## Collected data
##############################

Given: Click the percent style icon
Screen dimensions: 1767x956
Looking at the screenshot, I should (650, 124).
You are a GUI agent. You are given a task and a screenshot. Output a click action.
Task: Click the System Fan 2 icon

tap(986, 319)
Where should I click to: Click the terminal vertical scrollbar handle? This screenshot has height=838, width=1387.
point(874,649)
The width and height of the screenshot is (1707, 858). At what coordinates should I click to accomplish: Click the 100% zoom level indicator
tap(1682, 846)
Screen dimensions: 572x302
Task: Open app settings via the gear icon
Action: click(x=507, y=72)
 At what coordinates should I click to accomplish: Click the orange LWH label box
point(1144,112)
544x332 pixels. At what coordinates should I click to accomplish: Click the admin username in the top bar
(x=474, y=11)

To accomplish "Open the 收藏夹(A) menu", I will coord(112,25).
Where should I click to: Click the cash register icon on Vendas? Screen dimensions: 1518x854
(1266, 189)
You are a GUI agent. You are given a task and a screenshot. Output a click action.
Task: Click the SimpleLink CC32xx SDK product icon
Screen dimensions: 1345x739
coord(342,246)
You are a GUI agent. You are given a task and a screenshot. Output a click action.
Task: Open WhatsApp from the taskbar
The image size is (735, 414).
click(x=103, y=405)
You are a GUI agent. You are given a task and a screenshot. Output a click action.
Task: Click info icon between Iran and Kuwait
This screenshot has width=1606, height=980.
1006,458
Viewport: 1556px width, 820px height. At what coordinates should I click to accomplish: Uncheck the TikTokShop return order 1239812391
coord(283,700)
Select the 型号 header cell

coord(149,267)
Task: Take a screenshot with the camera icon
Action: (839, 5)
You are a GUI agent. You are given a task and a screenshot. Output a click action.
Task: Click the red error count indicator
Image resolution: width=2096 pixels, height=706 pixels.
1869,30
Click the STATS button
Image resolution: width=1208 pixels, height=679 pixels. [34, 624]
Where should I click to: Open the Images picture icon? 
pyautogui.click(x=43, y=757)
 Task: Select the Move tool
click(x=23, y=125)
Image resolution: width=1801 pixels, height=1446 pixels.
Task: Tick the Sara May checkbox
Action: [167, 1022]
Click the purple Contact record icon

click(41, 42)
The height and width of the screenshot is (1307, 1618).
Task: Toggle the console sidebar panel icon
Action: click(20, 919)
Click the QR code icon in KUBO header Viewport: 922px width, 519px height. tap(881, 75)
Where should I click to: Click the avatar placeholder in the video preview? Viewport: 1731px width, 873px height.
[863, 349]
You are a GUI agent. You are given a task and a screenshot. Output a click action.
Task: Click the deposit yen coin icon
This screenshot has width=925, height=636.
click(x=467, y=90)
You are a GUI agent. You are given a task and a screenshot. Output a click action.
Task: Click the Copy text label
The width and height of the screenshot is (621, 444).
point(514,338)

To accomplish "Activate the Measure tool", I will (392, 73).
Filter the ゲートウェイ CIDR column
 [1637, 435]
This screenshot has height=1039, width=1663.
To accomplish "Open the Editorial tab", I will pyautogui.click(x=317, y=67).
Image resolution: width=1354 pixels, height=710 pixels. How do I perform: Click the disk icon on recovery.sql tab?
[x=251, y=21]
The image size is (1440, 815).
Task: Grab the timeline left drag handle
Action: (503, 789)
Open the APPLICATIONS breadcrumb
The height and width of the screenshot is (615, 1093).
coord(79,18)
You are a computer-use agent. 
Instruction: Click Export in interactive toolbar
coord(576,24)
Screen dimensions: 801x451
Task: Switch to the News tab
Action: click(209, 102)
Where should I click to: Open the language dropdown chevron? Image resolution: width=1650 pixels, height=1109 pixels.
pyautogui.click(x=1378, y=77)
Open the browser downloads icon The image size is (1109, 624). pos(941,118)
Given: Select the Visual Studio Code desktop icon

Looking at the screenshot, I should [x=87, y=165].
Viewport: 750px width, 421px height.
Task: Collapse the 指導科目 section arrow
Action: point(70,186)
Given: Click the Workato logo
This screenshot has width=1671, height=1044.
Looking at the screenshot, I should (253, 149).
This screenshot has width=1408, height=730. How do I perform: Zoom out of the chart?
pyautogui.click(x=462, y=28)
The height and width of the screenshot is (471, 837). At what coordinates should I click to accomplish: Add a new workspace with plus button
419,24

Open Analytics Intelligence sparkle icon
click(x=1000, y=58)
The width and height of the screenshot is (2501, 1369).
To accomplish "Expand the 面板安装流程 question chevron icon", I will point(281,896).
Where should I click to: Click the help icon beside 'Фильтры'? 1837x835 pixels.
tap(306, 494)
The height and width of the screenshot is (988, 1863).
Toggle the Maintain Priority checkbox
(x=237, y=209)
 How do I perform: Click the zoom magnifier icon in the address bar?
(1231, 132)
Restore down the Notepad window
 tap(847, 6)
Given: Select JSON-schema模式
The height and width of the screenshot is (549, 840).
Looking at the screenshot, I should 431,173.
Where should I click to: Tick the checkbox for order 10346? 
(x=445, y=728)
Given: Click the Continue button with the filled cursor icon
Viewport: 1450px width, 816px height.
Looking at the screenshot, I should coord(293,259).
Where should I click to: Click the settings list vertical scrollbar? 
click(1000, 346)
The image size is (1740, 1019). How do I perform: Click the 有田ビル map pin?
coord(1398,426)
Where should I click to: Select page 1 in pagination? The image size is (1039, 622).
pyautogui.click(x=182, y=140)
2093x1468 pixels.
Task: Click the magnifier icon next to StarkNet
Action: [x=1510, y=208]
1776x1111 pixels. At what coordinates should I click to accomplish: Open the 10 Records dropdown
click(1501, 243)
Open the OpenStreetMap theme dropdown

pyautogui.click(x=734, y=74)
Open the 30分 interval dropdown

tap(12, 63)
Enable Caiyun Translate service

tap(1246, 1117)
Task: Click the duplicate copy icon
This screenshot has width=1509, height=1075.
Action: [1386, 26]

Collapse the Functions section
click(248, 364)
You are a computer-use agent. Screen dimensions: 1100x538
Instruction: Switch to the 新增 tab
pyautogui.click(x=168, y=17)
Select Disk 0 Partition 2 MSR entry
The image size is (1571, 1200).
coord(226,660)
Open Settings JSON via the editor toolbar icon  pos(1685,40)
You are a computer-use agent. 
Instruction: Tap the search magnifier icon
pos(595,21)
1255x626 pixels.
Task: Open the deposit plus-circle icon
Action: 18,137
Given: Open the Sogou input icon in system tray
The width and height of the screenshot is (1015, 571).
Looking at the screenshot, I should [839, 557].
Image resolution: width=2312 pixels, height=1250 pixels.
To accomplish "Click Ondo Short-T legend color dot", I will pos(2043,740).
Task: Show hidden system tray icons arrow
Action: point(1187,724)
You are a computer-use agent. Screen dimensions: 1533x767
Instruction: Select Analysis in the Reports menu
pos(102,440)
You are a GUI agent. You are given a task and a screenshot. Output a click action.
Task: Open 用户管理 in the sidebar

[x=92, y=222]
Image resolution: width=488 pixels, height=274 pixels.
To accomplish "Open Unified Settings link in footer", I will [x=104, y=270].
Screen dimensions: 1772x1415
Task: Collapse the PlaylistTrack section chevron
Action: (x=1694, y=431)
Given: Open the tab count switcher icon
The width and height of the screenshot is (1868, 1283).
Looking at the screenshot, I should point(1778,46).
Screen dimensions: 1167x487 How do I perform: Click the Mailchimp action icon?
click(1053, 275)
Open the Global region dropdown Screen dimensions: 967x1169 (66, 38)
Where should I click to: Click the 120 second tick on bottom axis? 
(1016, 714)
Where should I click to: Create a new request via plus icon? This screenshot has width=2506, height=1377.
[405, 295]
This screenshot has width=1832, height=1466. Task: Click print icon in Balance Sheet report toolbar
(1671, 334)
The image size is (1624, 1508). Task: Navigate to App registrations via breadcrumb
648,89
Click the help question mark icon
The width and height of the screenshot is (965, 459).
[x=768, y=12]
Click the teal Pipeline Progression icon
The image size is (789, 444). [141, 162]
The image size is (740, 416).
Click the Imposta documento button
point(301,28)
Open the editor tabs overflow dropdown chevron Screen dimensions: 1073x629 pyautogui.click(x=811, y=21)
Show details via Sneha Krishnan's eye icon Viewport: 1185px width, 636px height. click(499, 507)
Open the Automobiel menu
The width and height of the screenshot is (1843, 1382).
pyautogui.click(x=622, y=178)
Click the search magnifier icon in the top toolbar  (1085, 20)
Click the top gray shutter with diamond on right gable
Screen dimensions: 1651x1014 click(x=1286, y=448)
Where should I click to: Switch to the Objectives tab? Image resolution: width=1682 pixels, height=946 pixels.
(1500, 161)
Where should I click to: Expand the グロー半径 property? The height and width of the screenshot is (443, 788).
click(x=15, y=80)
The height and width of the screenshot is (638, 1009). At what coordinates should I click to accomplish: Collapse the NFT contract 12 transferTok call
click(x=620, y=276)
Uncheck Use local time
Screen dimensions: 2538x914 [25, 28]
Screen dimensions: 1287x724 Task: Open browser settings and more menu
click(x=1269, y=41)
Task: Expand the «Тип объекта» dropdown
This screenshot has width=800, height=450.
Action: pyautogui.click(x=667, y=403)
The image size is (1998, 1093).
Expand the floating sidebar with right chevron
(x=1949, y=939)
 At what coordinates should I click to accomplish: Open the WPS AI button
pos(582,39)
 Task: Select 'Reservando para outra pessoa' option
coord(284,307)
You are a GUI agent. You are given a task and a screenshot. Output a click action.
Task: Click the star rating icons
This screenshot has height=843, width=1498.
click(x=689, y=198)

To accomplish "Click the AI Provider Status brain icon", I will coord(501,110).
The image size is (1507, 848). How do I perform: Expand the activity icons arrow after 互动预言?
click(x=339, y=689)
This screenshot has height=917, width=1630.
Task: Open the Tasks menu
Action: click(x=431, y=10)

##############################

Working from the records above, write out verbatim only the lines from the line containing "Given: Open the Sogou" through the line containing "You are a computer-use agent. Screen dimensions: 1533x767".

## Written reply
Given: Open the Sogou input icon in system tray
The width and height of the screenshot is (1015, 571).
Looking at the screenshot, I should [839, 557].
Image resolution: width=2312 pixels, height=1250 pixels.
To accomplish "Click Ondo Short-T legend color dot", I will pos(2043,740).
Task: Show hidden system tray icons arrow
Action: point(1187,724)
You are a computer-use agent. Screen dimensions: 1533x767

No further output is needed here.